I remember going to a reading with my best friend with two women who wrote about the West. I remember thinking that I was the West, at least a little bit. There were no seats open when we arrived, so we sat on the carpet in the front with our legs crossed, balancing our notebooks on our knees. After the reading was over, my friend leaned over and whispered, “What if when we grow up, we grow into writers?”
I remember learning that Joe Brainard wrote a book called I Remember. I remember wondering, incredulously, how someone could write an entire book about their memories.
I remember (later) wondering how we could stop ourselves from writing an entire library about them.
I remember going to my first funeral and watching the relatives of the deceased speak and thinking that I could probably do a better job.
I remember telling my family on the car ride home that when our grandfather dies, I call speaking at his funeral because I am both the favorite and the most literate. I am constantly writing and revising his eulogy in my head.

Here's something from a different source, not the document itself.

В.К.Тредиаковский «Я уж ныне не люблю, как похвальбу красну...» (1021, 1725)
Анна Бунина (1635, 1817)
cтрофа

I remember learning about rebirth. In swimming pools, in oceans, while skinny dipping.
I remember reading once that love is the thing that pulls us forward into life and backwards into death at the same time.
I remember learning that paying attention is the same thing as love.
I remember catching my first ever fish on the fly rod — a stunning, glossy rainbow trout, and promptly crying and declaring it to be the most magical fish in the world. And then my boyfriend reminded me that I had actually caught a tiny ugly stupid bait fish last summer. And I remembered that we remember what we want to remember.